Adriano VII di Frederick Rolfe
Profetica anticipazione dei totalitarismi del Ventesimo secolo, o forse l’opera di un impudente profanatore, prezioso compendio di un’esistenza eccentrica. Ripubblicato nel centenario della morte dell’autore, Adriano VII di Frederick Rolfe, edito da BEAT e disponibile su Feltrinelli.it a soli €12,66, rivela ancora una volta la sua sorprendente, sfrontata attualità.
“Una delle opere definitive della nostra epoca”, così è stato definito Adriano VII da D.H. Lawrence, e forse parte di questo successo è il risultato della sua natura autobiografica, per quanto può esserlo un racconto fantastico, che intreccia il capolavoro alla vita del singolare, leggendario Baron Corvo. Rolfe decise infatti di convertirsi al cattolicesimo nel 1886, coltivando l’ambizione di indossare l’abito talare, ma il soggiorno al Collegio scozzese di Roma si tradusse in nulla di fatto.
Come il suo autore anche George Arthur Rose è un prete mancato. Per motivi non ben precisati – invereconde calunnie, atroci oltraggi, secondo lui, di giovinetti immaturi – ha subito l’espulsione dal Saint Andrews, il Pontificio Collegio Scozzese di Roma. Nella Londra dei primi del Novecento Arthur Rose vive in povertà più assoluta, conducendo un’esistenza consumata da anni di speranze insoddisfatte, smarrito dinanzi alla rovina del mondo.

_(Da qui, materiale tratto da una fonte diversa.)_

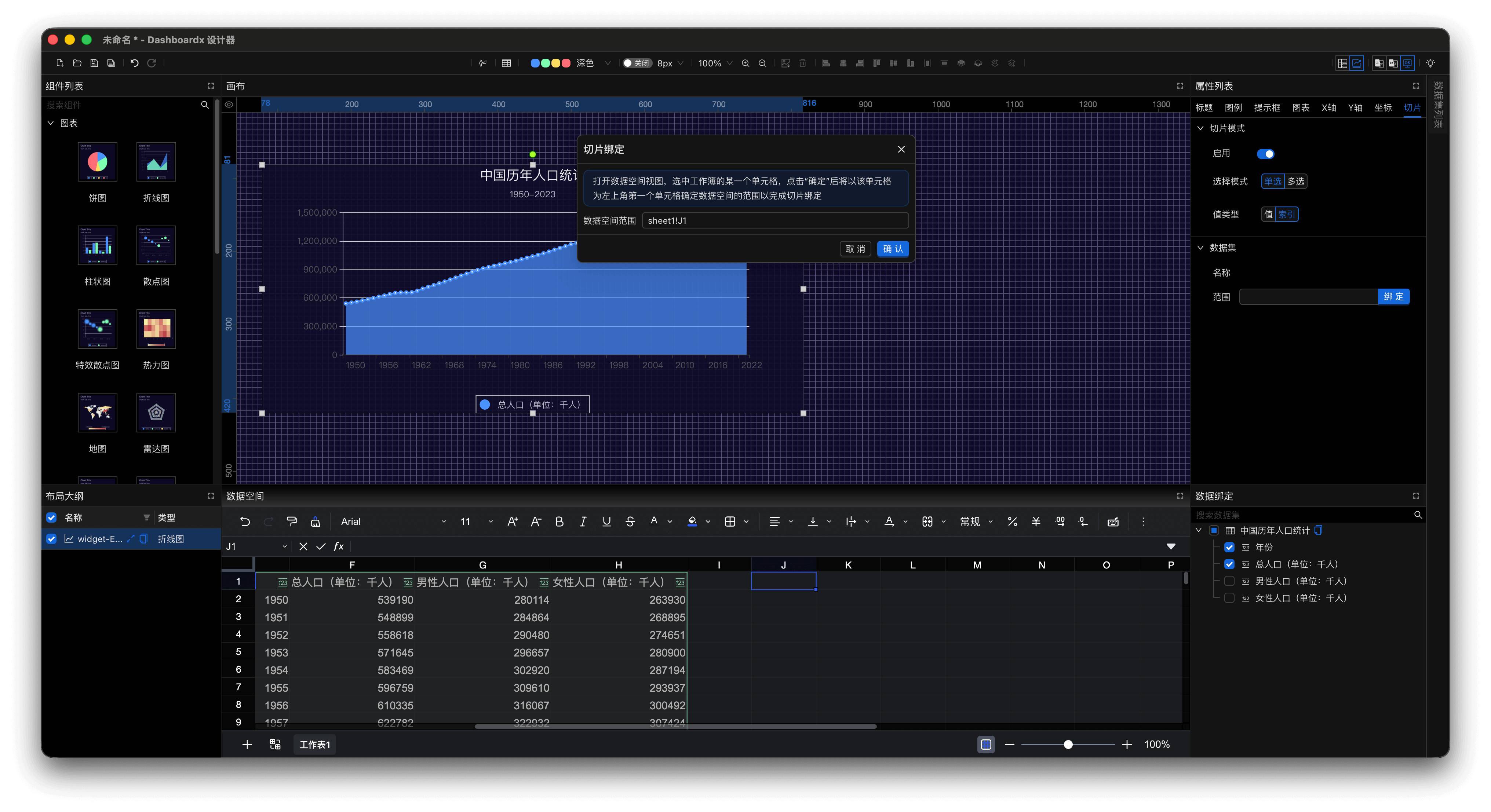Image resolution: width=1491 pixels, height=812 pixels.
Task: Click the fill color bucket icon
Action: [x=692, y=522]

La cacciata dalla Chiesa cattolica, come fosse una spina, una peste, un’ulcera corrosiva e purulenta, gli ha offerto l’opportunità di una nuova vita, di un’inedita identità. Abbracciando di proposto la sua nefasta fama, si è messo a posare a genio altero, sottile, dotto, inaccessibile. Un’apparenza lontana dalla sua vera natura, quella di uomo attivo e possente, animato dalla divina Vocazione, ma ridotto a languire in bizzarre e stupide pose. Eppure un freddo giorno di marzo donerà a George Arthur Rose un trionfo tanto grande quanto inatteso. Al suo cospetto appariranno due gravi e importi uomini di Chiesa, un vescovo robusto coi capelli scuri, e un cardinale coi capelli bianchi e l’aspetto pittoresco.

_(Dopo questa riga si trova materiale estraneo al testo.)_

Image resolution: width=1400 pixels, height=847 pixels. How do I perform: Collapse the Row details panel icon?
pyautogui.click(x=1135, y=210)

Perché sono venuti a trovarlo? Lo omaggeranno come esperto conoscitore deli annali dei conclavi, gli diranno poi che il conclave in corso per eleggere il nuovo successore di Pietro è stato misteriosamente rinviato e gli chiederanno di accettare gli ordini sacri, senz’altro indugio che quello voluto dalle leggi canoniche.
L’opera della Provvidenza porterà sul soglio di Pietro proprio lui, George Arthur Rose, l’antico reietto, che prenderà il nome di Adriano VII e, più inflessibile di Bonifacio VIII, salverà l’Europa dal caos e dall’anarchia e ridisegnerà i confini del mondo.
Adriano VII e la critica
Oltre all’endorsement di Lawrence, che forse già basterebbe, anche la critica più recente ha dato risalto al valore di Adriano VII: «Ovviamente, il solo libro da leggere oggi è Adriano VII di Fr. Rolfe» (Daniel Mendelsohn); «George Arthur Rose… un santo e un guitto, un genialissimo attore tragico e un cialtrone. Non dimenticheremo mai la sua voce proterva, e blaterante, sfacciata, irriverente, capricciosa, smagliante di colori e di luci» (Pietro Citati).

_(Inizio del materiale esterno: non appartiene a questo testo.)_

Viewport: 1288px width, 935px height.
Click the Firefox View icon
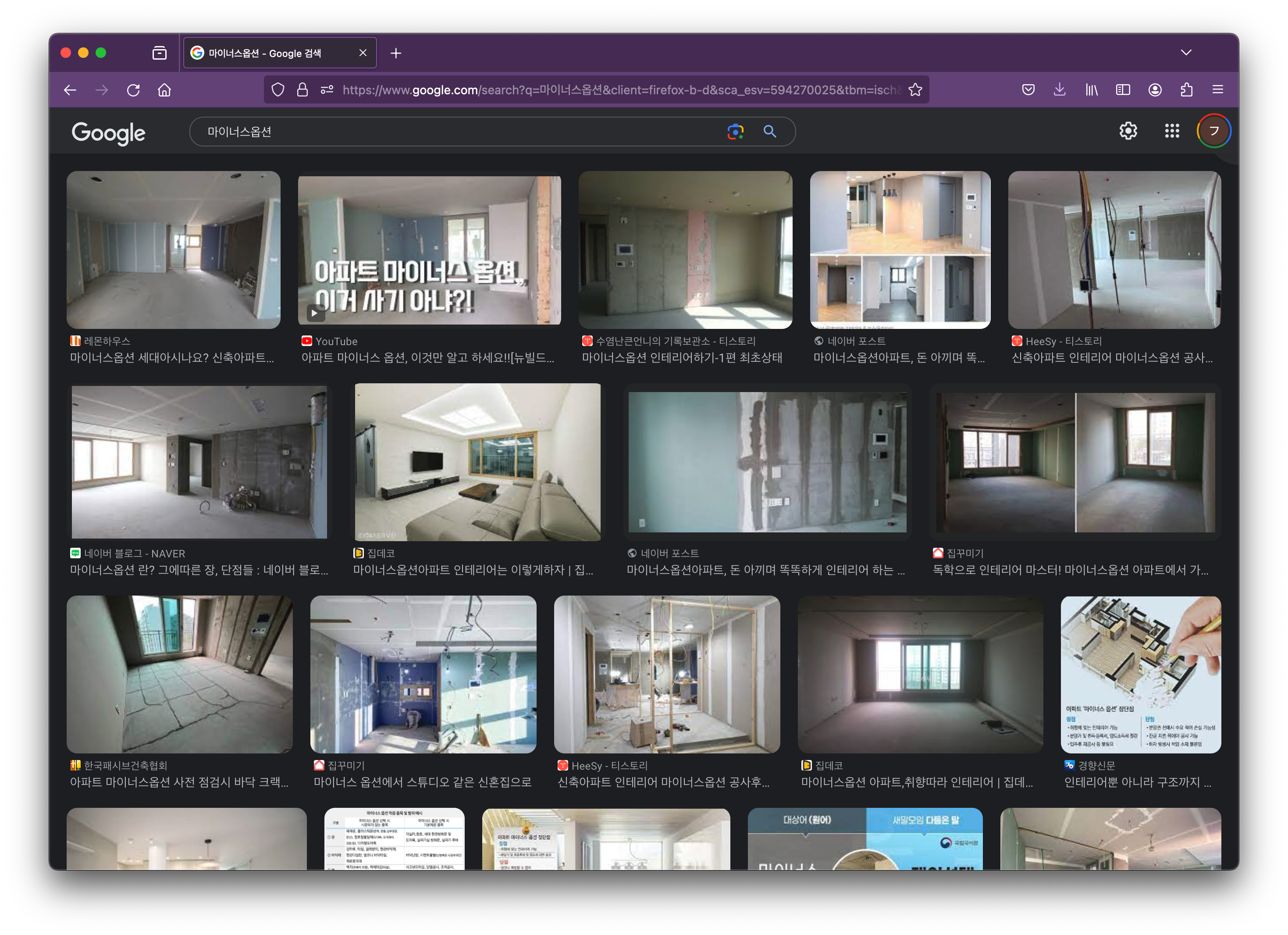click(160, 53)
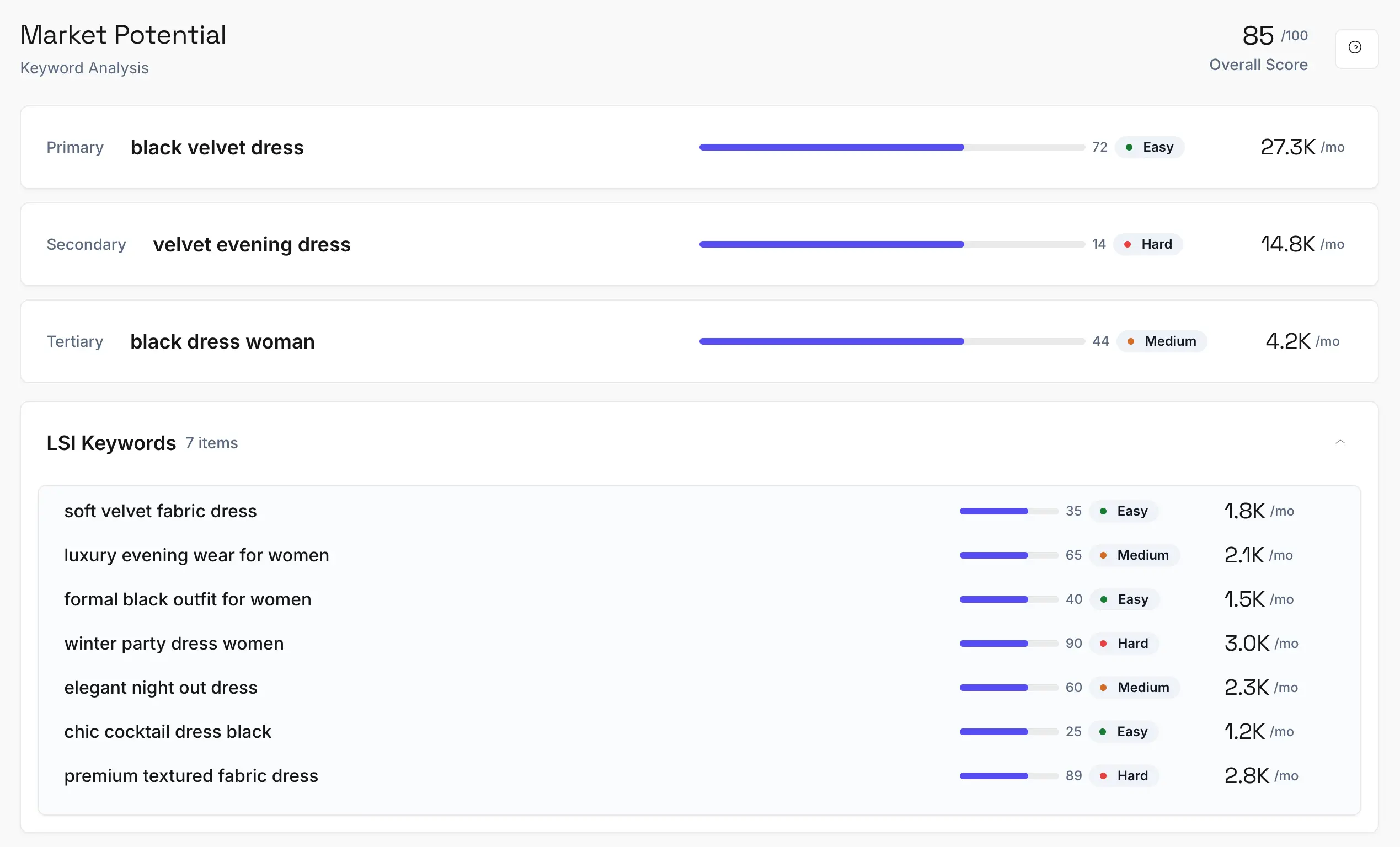
Task: Click the red dot for premium textured fabric dress
Action: coord(1103,776)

«Anticipazioni storiche davvero acute; motivi di un orgoglio satanico; situazioni d’uno snobismo, d’un decadentismo putrefatto; dialoghi d’un incredibile assurdo: c’è un po’ d’ogni cosa. Non si perda l’occasione di leggere un tal libro, di cui tutto può dirsi, ma dopo aver premesso che nel suo genere esso non ha l’eguale» (Emilio Cecchi).